ТЕКСТ ДЛЯ ЧТЕНИЯ:
-*-*-
Панмонголизм! хоть имя дико,
Но мне ласкает слух оно,
Как бы предвестием великой
Судьбины Божией полно.
………………………
О Русь! В предвиденье высоком,
Ты мыслью гордой занята, —
Каким же хочешь быть Востоком:
Востоком Ксеркса иль Христа?..
 
   Не надо быть теософом, не надо быть и мистиком, чтобы верить в это «пророчество» о грядущей борьбе арийского мира с монгольским: весь ход истории делает неизбежной эту борьбу, которую современный мир оставляет в тяжелое наследство будущему. [2]
 
   Но для мистика борьба эта тесно связывается с эсхатологией — таково вновь построение романа Андрея Белого. И если в романе его перед нами туманом проходит в персидском обличий потомок «Ксеркса», торжествующий Шишнарфнэ, то и Христос не один раз проходит печальной тенью по страницам романа; в разных видах проходит «кто-то печальный и длинный», с бородой, «будто связкой спелых колосьев», и «свет струится так грустно от чела его, от его костенеющих пальцев…». Является он и революционеру Дудкину и мысленному отцеубийце Николаю Аполлоновичу. «Все вы отрекаетесь от меня… Все вы меня гоните… Я за всеми вами хожу. Отрекаетесь, а потом призываете…». И побеждает — он, «некто печальный и длинный», побеждает и в душе Николая Аполлоновича, и в душе его отца, и в душе террориста Дудкина, побеждает после того, как страданиями преображается их душа: трагедией души очищены все они, ибо душевные страдания — Христу сопричтение. Это — вторая, внутренняя тема романа.
-*-*-
Скопируйте без изменений фрагмент текста о романе Андрея Белого, который начинается со слов, содержащих «Панмонголизм! хоть имя», и заканчивается словами «Ксеркса иль Христа?..».

ФРАГМЕНТ НАБОРА ДАННЫХ:
-*-*-
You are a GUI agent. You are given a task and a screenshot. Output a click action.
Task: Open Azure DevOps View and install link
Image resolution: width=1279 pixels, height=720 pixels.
-*-*-
РЕЗУЛЬТАТ ВЫПОЛНЕНИЯ:
Панмонголизм! хоть имя дико,
Но мне ласкает слух оно,
Как бы предвестием великой
Судьбины Божией полно.
………………………
О Русь! В предвиденье высоком,
Ты мыслью гордой занята, —
Каким же хочешь быть Востоком:
Востоком Ксеркса иль Христа?..